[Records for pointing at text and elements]
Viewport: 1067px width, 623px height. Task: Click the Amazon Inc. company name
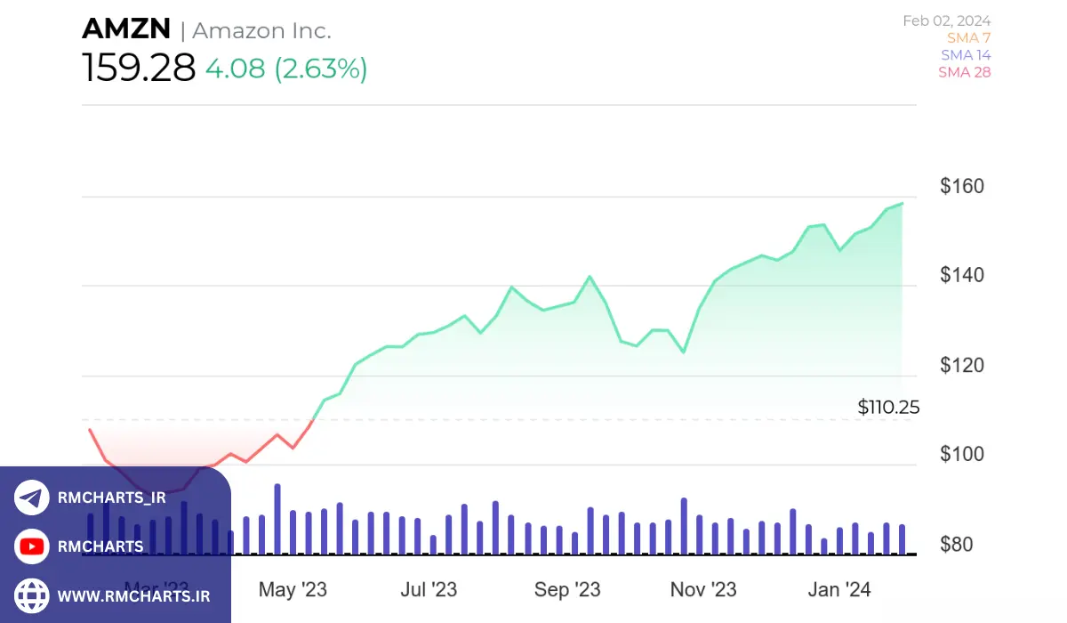[x=261, y=30]
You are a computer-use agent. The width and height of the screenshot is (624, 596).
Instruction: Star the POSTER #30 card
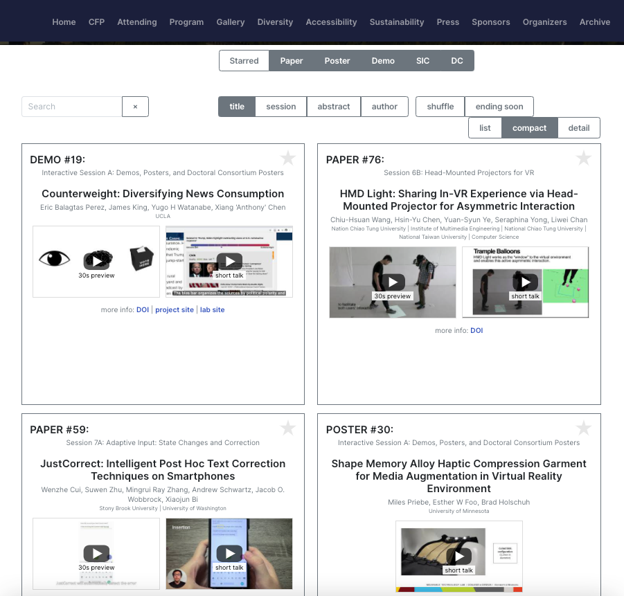point(584,428)
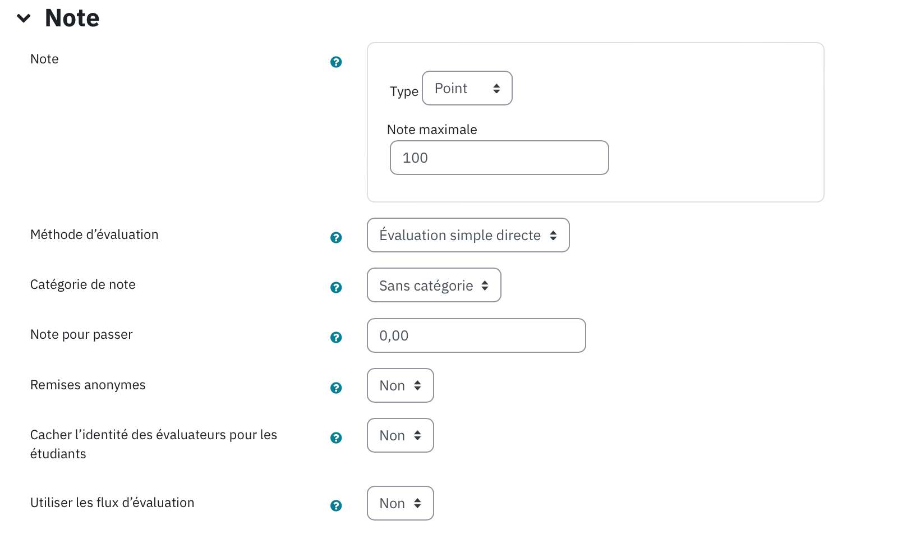The height and width of the screenshot is (534, 902).
Task: Open help for Remises anonymes
Action: 336,388
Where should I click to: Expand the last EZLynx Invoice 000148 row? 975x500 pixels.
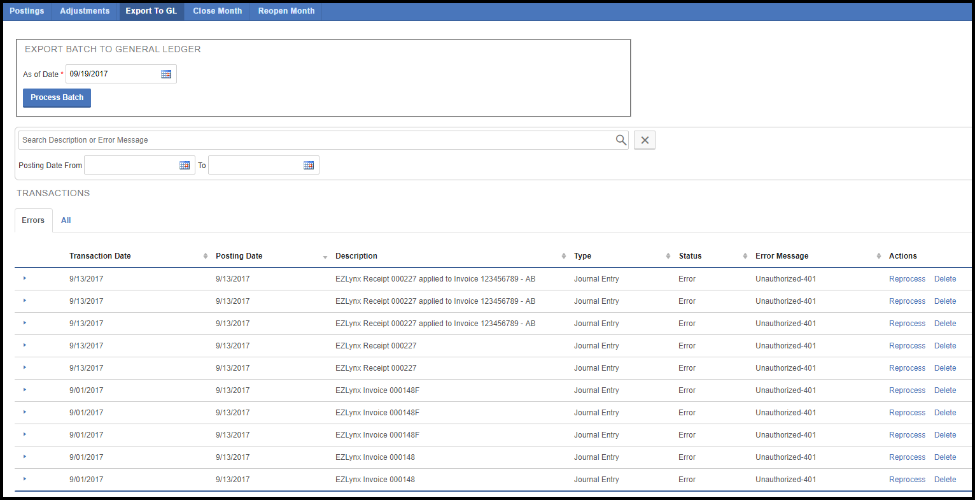click(x=25, y=479)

# Instructions for the task:
Copy the records verbatim, starting with the first line and stopping after the line that contains "Action: 336,388". Leave the pictures out of your copy.

# Exercise response:
Viewport: 1067px width, 623px height. Task: Click the Amazon Inc. company name
[x=261, y=30]
You are a computer-use agent. The width and height of the screenshot is (624, 596).
Instruction: Star the POSTER #30 card
point(584,428)
The height and width of the screenshot is (534, 902).
Task: Open help for Remises anonymes
Action: 336,388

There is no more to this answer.